As the pandemic has ebbed away, businesses that were left most impacted in its wake are beginning to look up as well.
Oyo Rooms’ reported revenue of Rs. 4,905 crore in FY22, up 18% over the previous year. In comparison, the company’s losses fell 45% over the previous year to Rs. 1,851 crore. Oyo, which had filed for an IPO in October last year before delaying its plans when the markets soured for startup stocks, is now once again planning to go public in January next year.
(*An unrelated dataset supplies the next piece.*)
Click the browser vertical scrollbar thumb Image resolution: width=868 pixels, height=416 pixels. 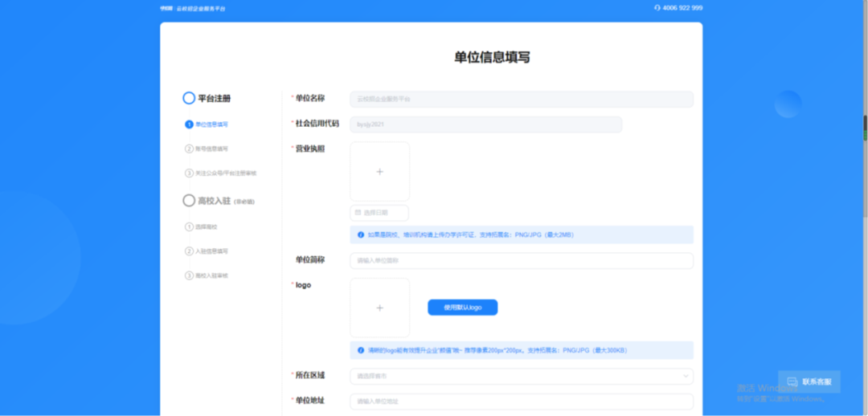tap(865, 128)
“What an incredible journey so far! Happy to share that we had an encouraging quarter at OYO,” Oyo CEO Ritesh Agarwal tweeted. “Thanks to our OYOpreneurs, whose resilient efforts have helped us reach here. Thanks to our patrons for trusting us and growing with us. And a big thanks to our customers for giving us the chance to serve you,” he added. Agarwal himself had a pretty good year — his annual compensation rose from Rs. 1.6 crore in FY21 to Rs. 5.6 crore this financial year.
Agarwal also highlighted the fact that Oyo had had its first EBITA-positive quarter. But the devil might lie in the details — Ola said it was adjusted EBITDA positive, and the adjusted EBITDA did not consider ESOP or employee stock options, which are a significant part of a startup’s expenses. The somewhat creative designation of adjusted EBITDA didn’t sit well with some startup observers. Mohandas Pai, who’s the former Infosys CFO and an active angel investor, said that such accounting practices were designed to mislead investors. “All this is to misreport and mislead investors, if you carry on like this you can even have a net profit before,” he tweeted, in apparent reference to Oyo Rooms.
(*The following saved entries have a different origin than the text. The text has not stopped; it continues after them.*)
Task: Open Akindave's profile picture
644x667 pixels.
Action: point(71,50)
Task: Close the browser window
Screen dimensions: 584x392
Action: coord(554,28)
But regardless of whether Oyo is truly profitable, it’s abundantly clear that it’s put this lows of pandemic behind it — travel had come to a grinding halt during the lockdowns, which had put unprecedented pressure on companies in the travel space. Oyo too had struggled, and had even laid off staff in the early days of the lockdowns. But as the pandemic has blown over, Oyo seems to have rebounded strongly, managing to simultaneously raise its revenues and also contain its losses.
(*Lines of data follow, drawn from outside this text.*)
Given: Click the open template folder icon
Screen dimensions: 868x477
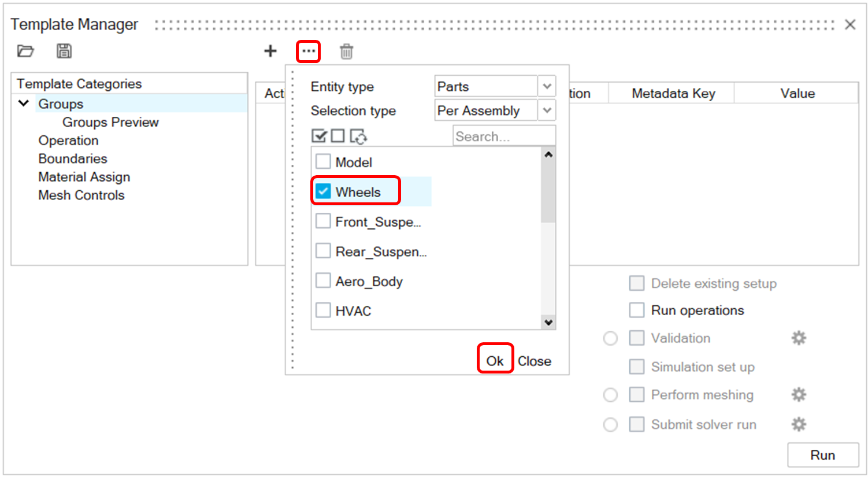Looking at the screenshot, I should (x=25, y=51).
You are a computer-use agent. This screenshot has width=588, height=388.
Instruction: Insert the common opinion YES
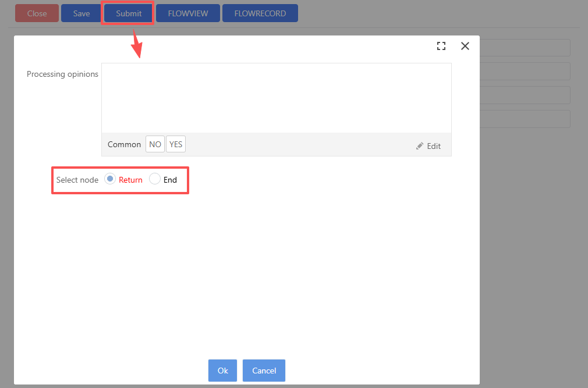pyautogui.click(x=176, y=144)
Oyo, however, still isn’t quite where it was before the pandemic had struck. Oyo’s revenue this year of Rs. 4,905 crore was still less than half of its pre-covid revenue of Rs. 13,413 crore in FY20. But the company’s revenue is finally trending up, and if it can manage to keep reining in its losses, it could well end up in a position to successfully go public next year.